42 Ga. App. 293 | Ga. Ct. App. | 1930
1. Where, by the terms of a contract in which one of the parties is denominated the “lessor” and the other party the “lessee,” the lessor leases to the other party the exclusive right, within a certain period of time and within a designated territory, to exhibit designated moving pictures which the lessor agrees to deliver to the lessee at stated intervals during the life of the contract, the lessee agreeing to accept and to pay the lessor a fixed sum of money for each picture when delivered, and where the lessor complies with his part of the contract, the lessee is under an unconditional obligation to accept the pictures under the terms of the contract, and to pay therefor the sums stipulated in the contract; and a refusal by the lessee to accept the pictures constitutes a breach of the contract, and the lessor is entitled to recover damages therefor. Arthur C. Bromberg Attractions v. Chesterfield &c. Corporation, 40 Ga. App. 788 (151 S. E. 567). Under the foregoing ruling and the facts of the instant case, the petition set out a cause of action, and the demurrers, both general and special, were properly overruled.

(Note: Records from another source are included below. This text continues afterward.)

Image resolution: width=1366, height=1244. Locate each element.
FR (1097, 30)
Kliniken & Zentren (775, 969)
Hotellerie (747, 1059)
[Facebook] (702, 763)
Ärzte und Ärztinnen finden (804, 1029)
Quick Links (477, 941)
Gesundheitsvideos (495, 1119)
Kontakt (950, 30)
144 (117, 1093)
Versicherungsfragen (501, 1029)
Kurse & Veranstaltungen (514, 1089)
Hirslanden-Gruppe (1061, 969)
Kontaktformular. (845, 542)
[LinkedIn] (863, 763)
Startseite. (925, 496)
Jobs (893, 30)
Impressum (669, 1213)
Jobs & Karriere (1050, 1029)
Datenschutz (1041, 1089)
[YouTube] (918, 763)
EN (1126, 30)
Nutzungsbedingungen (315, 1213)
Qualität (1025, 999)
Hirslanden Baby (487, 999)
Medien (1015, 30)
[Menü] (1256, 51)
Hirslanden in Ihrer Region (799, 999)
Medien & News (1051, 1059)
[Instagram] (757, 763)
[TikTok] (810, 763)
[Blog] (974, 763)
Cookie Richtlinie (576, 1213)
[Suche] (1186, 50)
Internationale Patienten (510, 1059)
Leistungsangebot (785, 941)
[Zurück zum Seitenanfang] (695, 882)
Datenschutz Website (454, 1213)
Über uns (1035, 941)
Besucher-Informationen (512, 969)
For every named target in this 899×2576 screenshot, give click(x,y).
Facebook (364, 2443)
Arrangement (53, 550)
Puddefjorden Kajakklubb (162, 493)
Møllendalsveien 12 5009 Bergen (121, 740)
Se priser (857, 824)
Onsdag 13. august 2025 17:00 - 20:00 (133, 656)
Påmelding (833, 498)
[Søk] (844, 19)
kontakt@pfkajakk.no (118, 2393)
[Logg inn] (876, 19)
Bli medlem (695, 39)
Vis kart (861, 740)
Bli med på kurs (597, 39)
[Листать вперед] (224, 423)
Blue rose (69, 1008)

2. Where the lessor in such a contract brings an action for damages against the lessee for a breach of the contract, and alleges that his damages were the total of the fixed amounts to be paid under the contract for the pictures, and proves upon the trial the execution of the contract and a breach thereof by the lessee, a prima facie case in favor of the plaintiff for the full amount sued for is made out, and the burden is then upon the defendant to prove that the plaintiff could have lessened its damages, and such proof should include sufficient data to allow the jury to reasonably estimate how much the damages could have been mitigated. Vitagraph v. Liberty Theatres, 197 Cal. 694 (242 Pac. 709), and cit.; Branch v. Johnson, 9 Ga. App. 699 (1-d) (71 S. E. 1123). Under the foregoing ruling and the facts of the instant case, the court did not err in directing a verdict in favor of the plaintiff for the full amount sued for, or thereafter in refusing to grant a new trial.
3. The special grounds of the motion for a new trial, not having been insisted upon in the brief of counsel for the plaintiff in error, are treated as abandoned.